» Tâche demandée A: Recopiez à l'identique les entrées, en commençant à la ligne qui contient « Given: Click the » et en terminant à la fin des entrées, ces deux bornes comprises. N'incluez pas les images dans votre réponse.

» Extrait:
···

Parce que les journalistes ne sont pas à l’abri de
réactions passionnelles, quoi qu’ils en disent ou veulent
bien montrer. Parce que je souhaite recouvrer l’usage –
simple, direct, spontané – de la première personne,
afin d’avouer mon impuissance devant l’indicible :
cette émotion qui m’a submergé à
l’écoute du Stabat Mater de Sances dans l’interprétation de Philippe Jaroussky.
Ce fut plus qu’un choc : une suite de commotions, avec de
brefs répits, car l’œuvre, tel un mal lancinant,
déploie son ostinato sur plus de dix minutes et multiplie les climax. Les accents intenses ou suaves du chanteur, ces aigus piano
distillés jusqu’au murmure, ces inflexions
déchirantes et d’une infinie mélancolie m’ont
vrillé l’âme. Comme le souligne James Bowman (Opéra magazine,
janvier 2006), aucun contre-ténor jusqu’ici n’avait
encore possédé une telle technique, mais cette souplesse,
Philippe Jaroussky ne l’exhibe pas seulement dans la voltige,
certes grisante, il la met aussi et d’abord au service de
l’expression et de la nuance. J’imagine votre
perplexité : quel langage déroutant chez un
journaliste, que de naïveté, de lyrisme,
d’idolâtrie, de complaisance peut-être ! Je ne
viens pas de découvrir Philippe Jaroussky, loin s’en faut,
je n’ai d’ailleurs pas attendu qu’il soit sous les
feux de la rampe pour m’y intéresser (Voir entretien avec Philippe Jaroussky) et mon admiration n’est pas aveugle (Voir Un concert chez Mazarin, ou Cantates Virtuoses),
mais la magie continue à opérer. William Christie
m’a dit un jour que ce qu’il redoutait, plus que tout, ce
sont les musiciens blasés. N’est-ce pas également
le pire qui puisse arriver à un critique ? C’est le
début de la fin, qui peut malheureusement être longue et
dévastatrice. Souffrez donc que l’un d’eux, tout
à la fois émerveillé et terrassé, se livre
à vous sans fard, cherchant maladroitement ses mots. Il est des
œuvres, mais aussi des interprétations qui nous secouent
à un point tel que l’on se prend à regretter
d’avoir déjà, en d’autres occasions,
utilisé les
adjectifs « bouleversant »,
« sublime », « extraordinaire »,
car ils semblent à présent banals et inutilisables, en
deçà de la réalité.

···

» Entrées de positions cibles:
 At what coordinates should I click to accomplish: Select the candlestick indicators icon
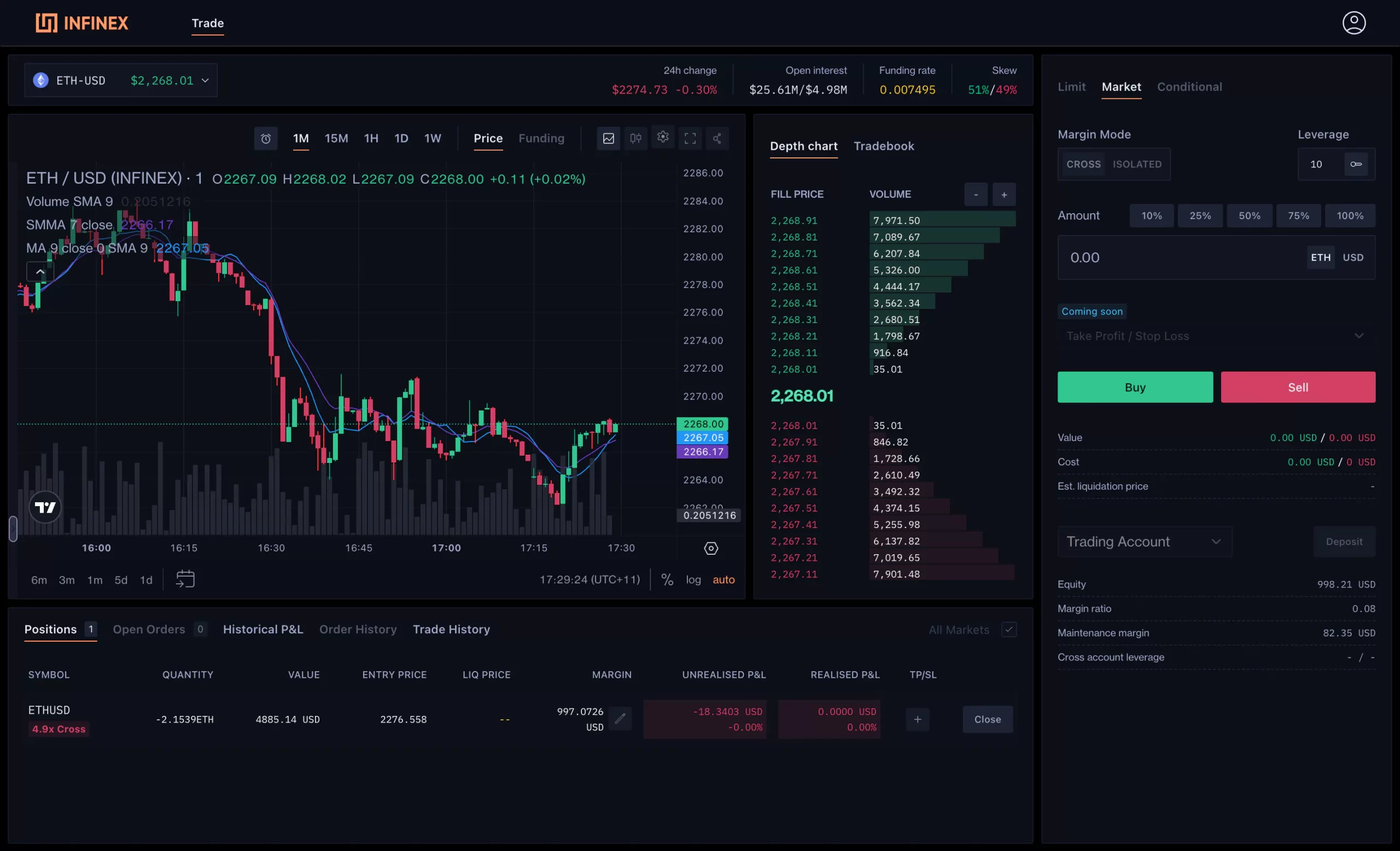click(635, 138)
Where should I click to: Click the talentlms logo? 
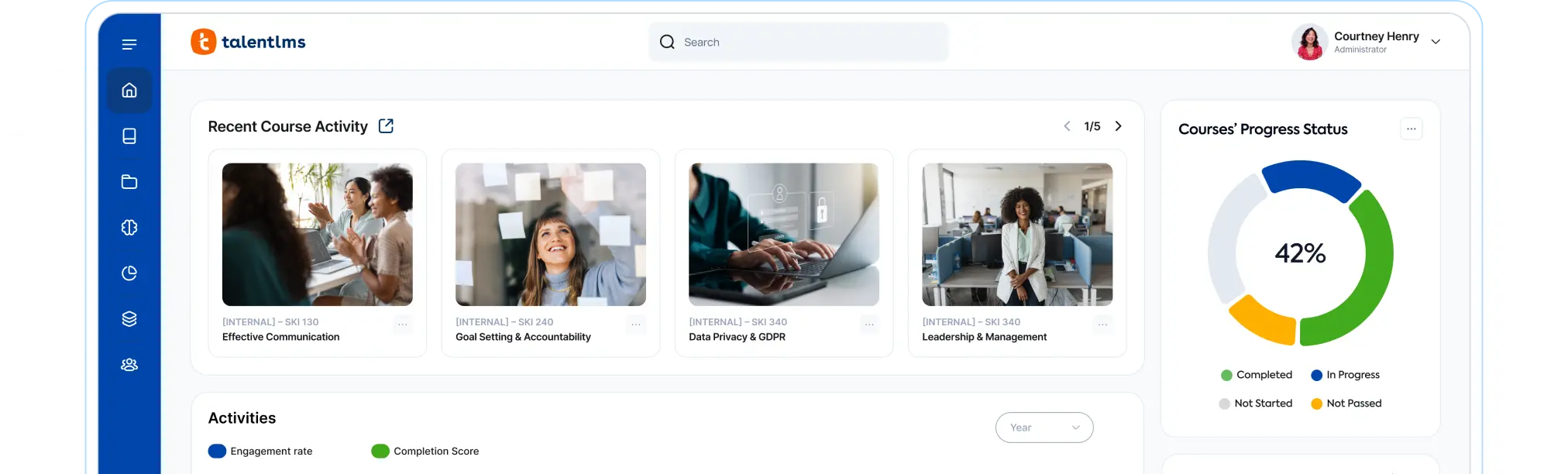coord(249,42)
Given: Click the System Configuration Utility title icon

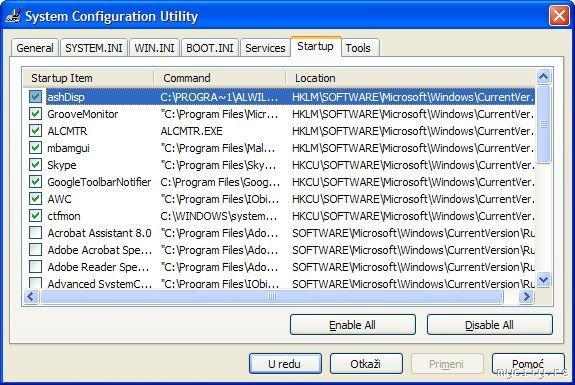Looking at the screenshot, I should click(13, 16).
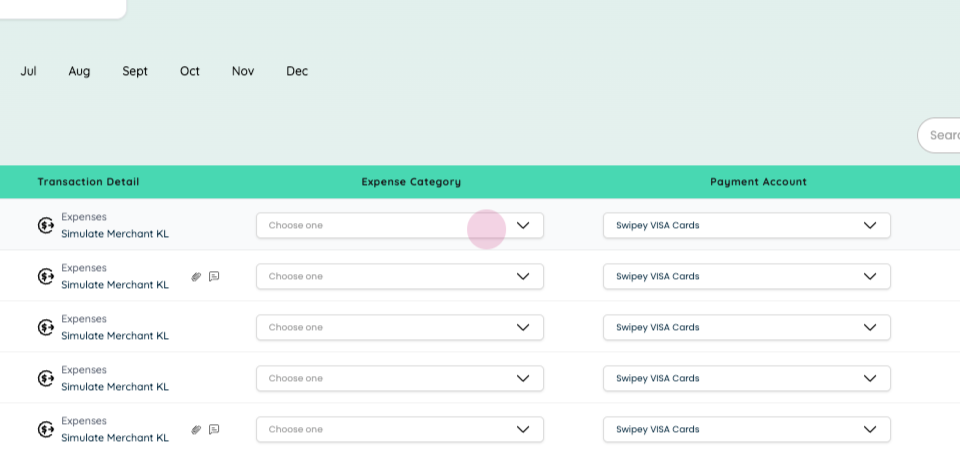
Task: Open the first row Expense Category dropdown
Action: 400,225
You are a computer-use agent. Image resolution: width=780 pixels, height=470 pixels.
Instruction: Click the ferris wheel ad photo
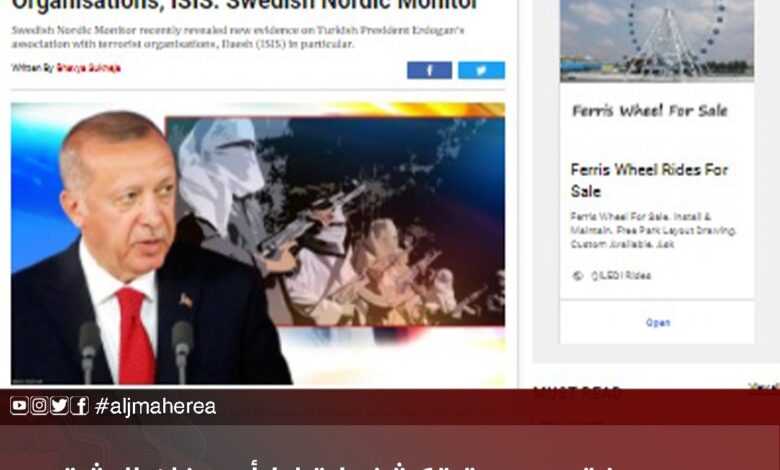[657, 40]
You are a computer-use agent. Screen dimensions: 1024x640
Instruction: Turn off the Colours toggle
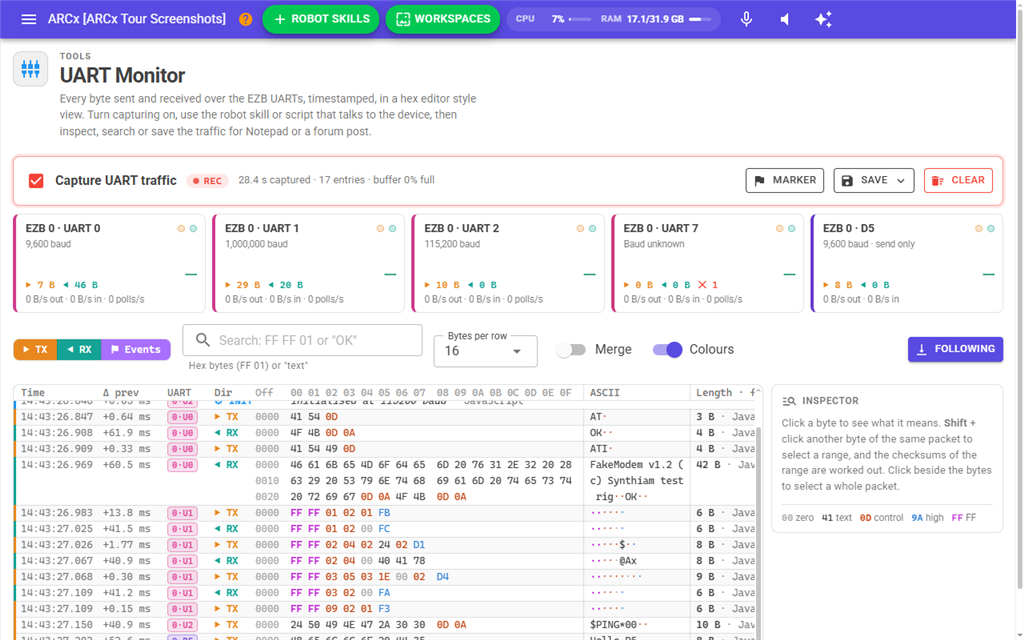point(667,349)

···

» Tâche demandée B: D'après le texte sur Philippe Jaroussky, sur quelle durée l'œuvre de Sances déploie-t-elle son ostinato ?

» Réponse attendue A:
Given: Click the System Configuration Utility title icon

Looking at the screenshot, I should click(13, 16).
Task: Open the first row Expense Category dropdown
Action: 400,225
You are a computer-use agent. Image resolution: width=780 pixels, height=470 pixels.
Instruction: Click the ferris wheel ad photo
[657, 40]
You are a computer-use agent. Screen dimensions: 1024x640
Instruction: Turn off the Colours toggle
point(667,349)

» Réponse attendue B: Sur plus de dix minutes.